• New manager might not be English, says Bernstein
• FA says it will take its time to chose right man
By the time David Bernstein took his seat a little scrap of paper had already been torn out of somebody's notebook and placed on the desk in front of him. The words were brief and to the point: "Shortlist: 1) Harry 2) Harry 3) Harry 4) Rosie." Bernstein sat down, poured himself a glass of water and somehow managed to get through the next 38 minutes without mentioning Harry Redknapp, or any canines, once.
It was some feat given the way everything came back to the man who woke on Wednesday wondering if he was going to prison and drove home that night wondering if he was about to be made the next England manager instead. Bernstein straight-batted everything, spotted every googly coming his way and generally kept a steady hand. What the Football Association chairman could not do was dilute the sense that England have adopted the theory of chaos as their motto for Euro 2012. "Quite clearly, it's hardly ideal," he said, with a thin smile.
The former French Connection man is not the kind to slam down his fist and tell the nation not to worry because he is on the case. There will, almost certainly, be a telephone call to Redknapp and the Spurs chairman, Daniel Levy, at some point. But the four FA executives addressing journalists' questions on the back of Fabio Capello's resignation made it clear Redknapp will not be the only candidate. Or at least that's what they wanted us to believe.
First, Bernstein explained, they had to draw up a "job brief". Then they needed a shortlist and, as he pointed out, focusing only on one "makes a very difficult situation when negotiating and so on". Fair enough, though maybe not the smartest business move to admit that some of the names may just be there as a bargaining tool. But this is a negotiation process and when the FA do get round to ringing Redknapp it will be the man at the other end of the line bargaining from a position of strength. Capello was the £6m man whose team stank out the World Cup. "No one is going to defend the South Africa performance," Bernstein said. Redknapp has been designated as the people's choice to sort out this mess. Ignoring, for a moment, that sketch at Southwark crown court when he talked of himself as "the least greedy person you will ever meet", he should expect a salary offer in keeping with his predecessor. "Let me be absolutely clear, we are not going to do anything on the cheap," Bernstein said. "We will pay the proper market rate."

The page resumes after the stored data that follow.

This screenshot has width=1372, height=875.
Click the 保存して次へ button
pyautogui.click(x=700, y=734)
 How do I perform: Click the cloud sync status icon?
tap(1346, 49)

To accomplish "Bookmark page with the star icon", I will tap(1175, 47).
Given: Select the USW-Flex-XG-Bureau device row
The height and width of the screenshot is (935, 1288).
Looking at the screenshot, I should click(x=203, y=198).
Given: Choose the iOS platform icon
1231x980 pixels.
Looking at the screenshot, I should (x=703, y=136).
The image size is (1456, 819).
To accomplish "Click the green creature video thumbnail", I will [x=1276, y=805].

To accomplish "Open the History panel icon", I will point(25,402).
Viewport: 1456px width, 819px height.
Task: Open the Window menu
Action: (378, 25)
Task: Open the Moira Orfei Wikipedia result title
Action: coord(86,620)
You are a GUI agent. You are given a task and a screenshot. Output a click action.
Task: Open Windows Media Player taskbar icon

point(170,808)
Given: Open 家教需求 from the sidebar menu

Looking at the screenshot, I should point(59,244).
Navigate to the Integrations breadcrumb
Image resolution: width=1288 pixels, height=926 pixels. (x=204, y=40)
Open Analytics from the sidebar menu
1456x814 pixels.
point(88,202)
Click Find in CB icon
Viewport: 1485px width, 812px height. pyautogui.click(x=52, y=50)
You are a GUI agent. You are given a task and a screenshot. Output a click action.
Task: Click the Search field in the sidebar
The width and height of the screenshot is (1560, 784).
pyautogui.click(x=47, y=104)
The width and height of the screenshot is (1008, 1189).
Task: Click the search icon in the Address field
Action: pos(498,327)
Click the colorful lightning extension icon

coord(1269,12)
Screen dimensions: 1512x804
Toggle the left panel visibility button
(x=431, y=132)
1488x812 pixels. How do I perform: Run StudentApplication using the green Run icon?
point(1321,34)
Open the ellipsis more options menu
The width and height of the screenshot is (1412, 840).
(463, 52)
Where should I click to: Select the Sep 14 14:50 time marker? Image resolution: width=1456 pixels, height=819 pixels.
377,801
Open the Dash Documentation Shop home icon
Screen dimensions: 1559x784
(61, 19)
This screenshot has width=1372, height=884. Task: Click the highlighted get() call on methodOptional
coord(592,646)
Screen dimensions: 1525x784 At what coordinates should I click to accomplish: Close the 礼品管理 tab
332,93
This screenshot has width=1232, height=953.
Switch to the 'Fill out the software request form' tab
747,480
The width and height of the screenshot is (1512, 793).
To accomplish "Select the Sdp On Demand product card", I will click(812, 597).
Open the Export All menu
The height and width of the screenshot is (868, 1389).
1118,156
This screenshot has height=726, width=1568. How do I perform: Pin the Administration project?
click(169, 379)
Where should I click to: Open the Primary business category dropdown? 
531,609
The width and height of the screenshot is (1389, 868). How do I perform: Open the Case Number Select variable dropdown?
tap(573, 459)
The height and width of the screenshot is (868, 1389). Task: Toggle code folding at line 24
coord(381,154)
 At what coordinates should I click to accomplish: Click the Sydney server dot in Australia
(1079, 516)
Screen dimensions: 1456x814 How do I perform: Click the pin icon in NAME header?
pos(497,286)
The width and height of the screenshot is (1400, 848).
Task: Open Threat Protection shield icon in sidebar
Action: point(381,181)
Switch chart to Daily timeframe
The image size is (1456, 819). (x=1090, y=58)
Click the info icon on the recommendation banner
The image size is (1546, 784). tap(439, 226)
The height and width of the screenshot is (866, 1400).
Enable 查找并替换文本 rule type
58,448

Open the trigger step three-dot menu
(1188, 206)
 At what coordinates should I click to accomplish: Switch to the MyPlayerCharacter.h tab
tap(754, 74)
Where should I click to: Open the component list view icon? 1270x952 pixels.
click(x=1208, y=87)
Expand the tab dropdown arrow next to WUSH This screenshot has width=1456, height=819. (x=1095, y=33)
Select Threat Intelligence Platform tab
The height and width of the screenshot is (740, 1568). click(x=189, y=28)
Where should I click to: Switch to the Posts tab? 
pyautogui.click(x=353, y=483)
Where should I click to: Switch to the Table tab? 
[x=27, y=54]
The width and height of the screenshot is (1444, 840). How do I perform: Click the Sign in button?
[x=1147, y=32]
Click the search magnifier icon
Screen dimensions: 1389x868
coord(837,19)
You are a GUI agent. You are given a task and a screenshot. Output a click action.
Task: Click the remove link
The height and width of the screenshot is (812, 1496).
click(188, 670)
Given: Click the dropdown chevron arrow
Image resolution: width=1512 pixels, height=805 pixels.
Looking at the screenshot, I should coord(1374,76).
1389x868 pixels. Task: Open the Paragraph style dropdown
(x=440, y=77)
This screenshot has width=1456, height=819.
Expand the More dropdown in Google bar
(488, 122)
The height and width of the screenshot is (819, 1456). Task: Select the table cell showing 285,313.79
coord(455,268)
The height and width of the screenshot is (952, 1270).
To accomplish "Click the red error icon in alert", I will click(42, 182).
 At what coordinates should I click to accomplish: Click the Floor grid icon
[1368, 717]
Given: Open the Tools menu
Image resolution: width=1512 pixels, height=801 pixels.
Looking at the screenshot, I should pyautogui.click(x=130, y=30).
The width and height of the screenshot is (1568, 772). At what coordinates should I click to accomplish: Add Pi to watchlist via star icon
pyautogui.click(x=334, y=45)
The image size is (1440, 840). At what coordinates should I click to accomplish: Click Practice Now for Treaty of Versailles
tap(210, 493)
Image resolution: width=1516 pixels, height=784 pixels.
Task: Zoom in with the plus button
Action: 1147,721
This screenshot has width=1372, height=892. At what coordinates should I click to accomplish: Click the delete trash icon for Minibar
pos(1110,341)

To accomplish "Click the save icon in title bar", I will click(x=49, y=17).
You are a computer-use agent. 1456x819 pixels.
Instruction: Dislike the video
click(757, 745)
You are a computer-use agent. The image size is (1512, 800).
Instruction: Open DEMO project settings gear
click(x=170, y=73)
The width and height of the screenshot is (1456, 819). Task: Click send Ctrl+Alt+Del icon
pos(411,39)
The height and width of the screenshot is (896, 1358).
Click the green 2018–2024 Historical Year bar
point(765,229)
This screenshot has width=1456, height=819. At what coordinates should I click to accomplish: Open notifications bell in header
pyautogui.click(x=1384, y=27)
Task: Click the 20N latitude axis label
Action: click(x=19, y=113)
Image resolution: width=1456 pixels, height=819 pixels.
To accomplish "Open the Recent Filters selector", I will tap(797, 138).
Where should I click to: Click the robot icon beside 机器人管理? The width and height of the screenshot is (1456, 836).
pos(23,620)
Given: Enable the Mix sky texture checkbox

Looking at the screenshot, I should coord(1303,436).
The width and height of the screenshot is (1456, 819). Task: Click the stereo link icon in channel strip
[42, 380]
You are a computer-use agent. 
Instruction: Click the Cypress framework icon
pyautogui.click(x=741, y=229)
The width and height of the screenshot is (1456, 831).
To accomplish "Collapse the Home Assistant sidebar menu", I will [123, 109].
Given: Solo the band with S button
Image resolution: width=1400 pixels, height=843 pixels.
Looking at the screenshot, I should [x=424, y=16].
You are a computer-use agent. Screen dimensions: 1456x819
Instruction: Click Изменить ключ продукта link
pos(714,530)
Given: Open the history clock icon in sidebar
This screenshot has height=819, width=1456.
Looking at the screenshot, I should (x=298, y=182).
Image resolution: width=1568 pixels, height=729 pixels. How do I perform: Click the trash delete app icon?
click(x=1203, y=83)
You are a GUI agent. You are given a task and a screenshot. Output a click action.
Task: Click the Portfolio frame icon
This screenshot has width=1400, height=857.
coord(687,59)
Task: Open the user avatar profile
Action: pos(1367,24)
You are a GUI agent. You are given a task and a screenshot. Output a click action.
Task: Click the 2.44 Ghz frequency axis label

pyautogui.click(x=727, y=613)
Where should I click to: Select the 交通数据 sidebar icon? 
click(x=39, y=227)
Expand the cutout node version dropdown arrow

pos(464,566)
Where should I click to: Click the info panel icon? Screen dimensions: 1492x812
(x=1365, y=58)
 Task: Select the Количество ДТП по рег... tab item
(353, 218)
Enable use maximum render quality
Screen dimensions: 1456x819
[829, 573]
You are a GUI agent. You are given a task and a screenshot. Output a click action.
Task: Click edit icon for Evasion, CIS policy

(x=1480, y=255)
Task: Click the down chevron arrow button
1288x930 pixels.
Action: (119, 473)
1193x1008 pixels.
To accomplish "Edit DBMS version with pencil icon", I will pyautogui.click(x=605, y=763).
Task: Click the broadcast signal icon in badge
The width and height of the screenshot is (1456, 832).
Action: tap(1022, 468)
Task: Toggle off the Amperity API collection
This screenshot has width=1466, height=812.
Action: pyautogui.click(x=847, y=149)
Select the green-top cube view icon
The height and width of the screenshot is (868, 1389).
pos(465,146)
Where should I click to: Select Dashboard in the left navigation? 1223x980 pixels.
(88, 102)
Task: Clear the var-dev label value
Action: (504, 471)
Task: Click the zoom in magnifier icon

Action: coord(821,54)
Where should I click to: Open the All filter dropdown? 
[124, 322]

Here, though, he talked as though oblivious to the Redknapp bandwagon. It was wrong, he said, to assume the next manager would be English. There was no rush, it was cheerily explained, because there was only one match between now and the end of May so "not a huge amount for a manager to do". From 12 feet away it was difficult to see whether Bernstein had his fingers crossed beneath the table. No other team going into Euro 2012 is currently missing both a manager and a captain. Nowhere else will we find one of the key players preparing for a race-hate court case. Or a group of players who are threatening, courtesy of the John Terry trial, to rival the Dutch squad at Euro 96 in terms of cliques and divisions.
Just to recap: some of the players cold-shouldered Terry at their last get-together. His relationship with Rio Ferdinand is stretched, to say the least. Ferdinand's friendship with Ashley Cole is not what it was. Terry has his friends, Ferdinand has his. These are rich, successful people who are used to getting their way. Not a huge amount for a new manager to do? That quote, funnily enough, was left off the FA's official transcript.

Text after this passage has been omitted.